I can speak from personal experience in this area. I recently got properly fitted with graduated, no-line trifocals. I can see better now than I have in 20 years. I had no idea that my problems with seeing the computer screen (glasses on, glasses off, focus, out of focus, headaches, etc.) could be fixed so easily.
You must be proactive in this area, because many people who work in the church office suffer in silence. In addition, the church should be financially responsible for decent chairs, wrist rests, and help in the cost of good eyewear, which can be very expensive.
Being a good shepherd means more than simply having devotions with your staff. A good shepherd also cares for the physical needs of the sheep.
Give them training
Training can take many forms. A membership to this site is a great gift if you are not reading this as a member. The books from Effective Church Communications available through this website's RESOURCE Section and the printed resources available at http://www.amazon.com (just do a search for Yvon Prehn) will help in detail in many areas of church communication.
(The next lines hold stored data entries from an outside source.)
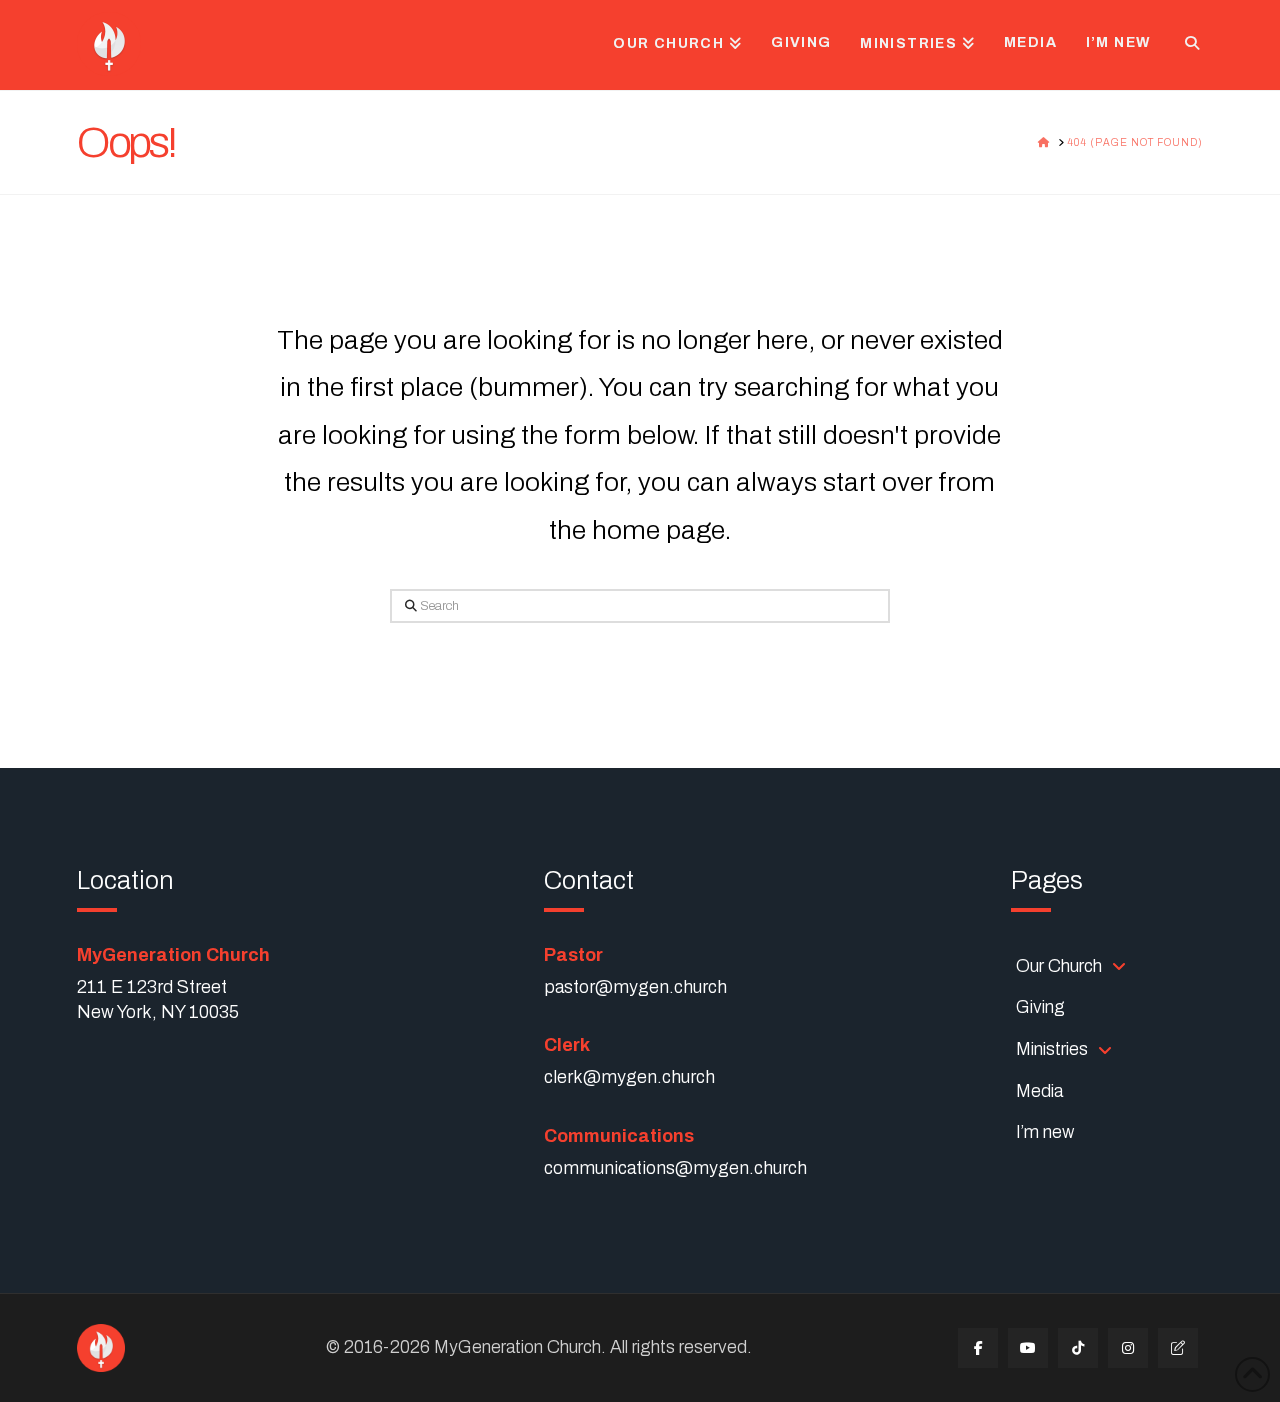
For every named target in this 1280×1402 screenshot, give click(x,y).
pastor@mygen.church (635, 987)
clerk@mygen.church (629, 1077)
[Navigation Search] (1184, 45)
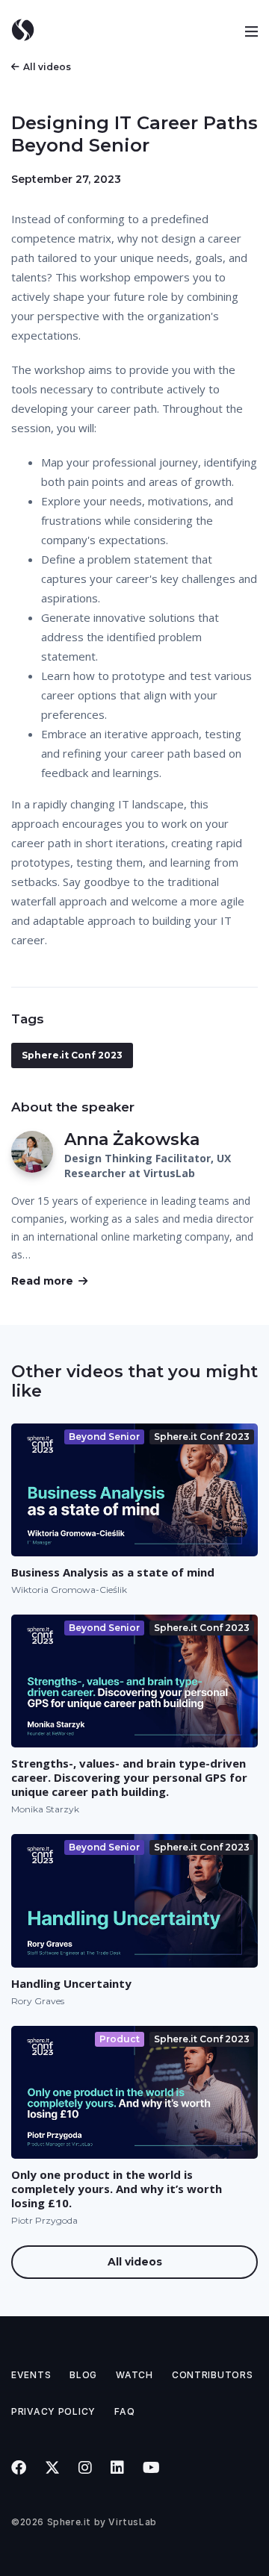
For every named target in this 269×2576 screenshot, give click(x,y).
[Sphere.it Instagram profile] (85, 2468)
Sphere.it (69, 2521)
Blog (83, 2374)
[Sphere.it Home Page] (28, 30)
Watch (134, 2374)
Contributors (212, 2374)
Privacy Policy (53, 2411)
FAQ (124, 2411)
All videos (47, 66)
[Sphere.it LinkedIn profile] (118, 2468)
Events (31, 2374)
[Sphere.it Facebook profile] (19, 2468)
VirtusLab (132, 2521)
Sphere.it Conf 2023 (72, 1055)
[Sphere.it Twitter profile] (52, 2468)
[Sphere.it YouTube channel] (152, 2468)
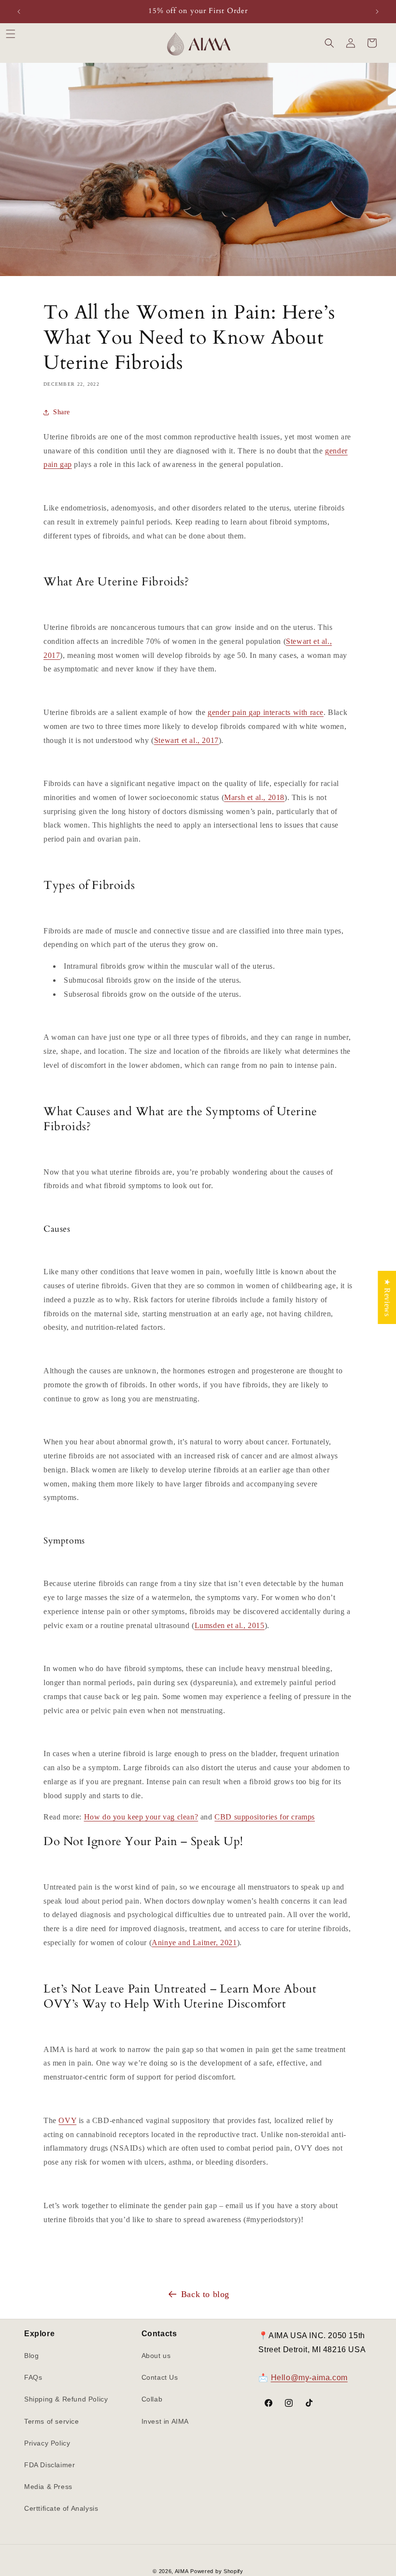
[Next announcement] (377, 11)
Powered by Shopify (216, 2571)
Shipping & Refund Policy (66, 2399)
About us (156, 2355)
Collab (152, 2399)
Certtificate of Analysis (61, 2508)
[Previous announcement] (18, 11)
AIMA (182, 2571)
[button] (10, 33)
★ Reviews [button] (387, 1297)
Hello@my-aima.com (309, 2377)
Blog (31, 2355)
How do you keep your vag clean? (141, 1817)
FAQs (33, 2377)
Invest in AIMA (165, 2421)
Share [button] (61, 412)
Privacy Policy (47, 2443)
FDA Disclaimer (49, 2465)
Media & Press (48, 2486)
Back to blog (205, 2294)
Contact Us (159, 2377)
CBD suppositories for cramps (264, 1817)
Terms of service (51, 2421)
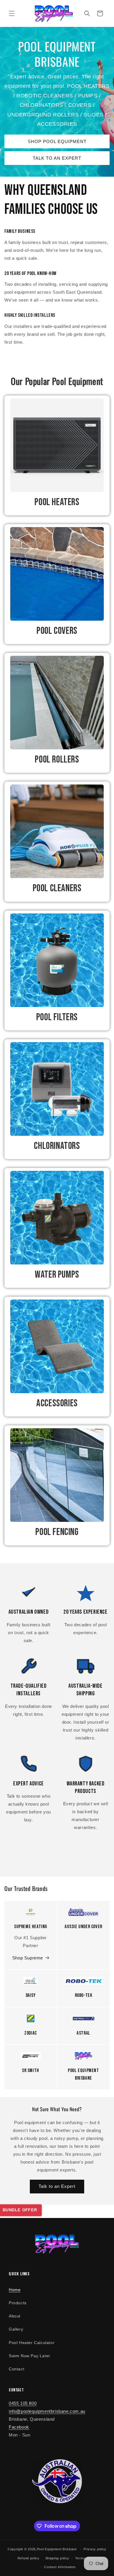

For training in software programs and website creation, http://www.lynda.com/ is fantastic. Best of all, free up a few hours each week where they can practice or explore new skills without interruption.
Give them adequate tools
Decent tools in terms of an up-to-date and well equipped computer are not a luxury for your church communicator—they are essential for the good stewardship of the person’s time. I’m not going to give specific recommendations here because what is adequate changes so often, but again, this is an area where a board member who has wisdom in the technology area may be able to advise you on what is necessary today to do the communications work needed by your church. For highly technical areas such as video creation and editing, a few hours of a consultant’s time would be wise to help you make adequate purchases.
Be sure that the advice you get matches the communication needs of your church. A small church that creates simple communications (that can still be incredibly effective) does not need the hardware of a larger church doing complex color work and website creation. Be sure your communication person has the equipment and software needed to get the quality of work done that you require.
Give them awards and encouragement
It seems in most churches that the only time the person who does communications is publicly acknowledged is when they make a typo that makes someone really mad. They know their name then, they make everyone aware of it
Don’t let that happen in your church. Award your communications people regularly and publicly acknowledge them. Honor and thank them in front of the church. When a ministry event has been successful, acknowledge their part in it. Know them well enough to know what kind of a monetary reward would be appropriate for them. For some it might be a gift certificate to Starbucks, to someone else a Christian book store gift certificate.
Pay them decently
Find out what the going rate is for graphic designers and webmasters in your area. People know that working in the church they will probably make far less than in the secular world, but if your communications person has become highly skilled in both print and website design they are worth paying decently. If you know your church is paying your church communicator far below what they are worth, at least acknowledge it.
Remind them that what they are doing matters for eternity. Regardless of your ability to pay, remind your church communication creators of the value of their work. It is so easy to forget that value in the midst of doing information cards for 20 small groups or while updating the brochures for all the ministries in the church. Take time to remind them (and yourself) that Heaven will be different because of the work they are doing.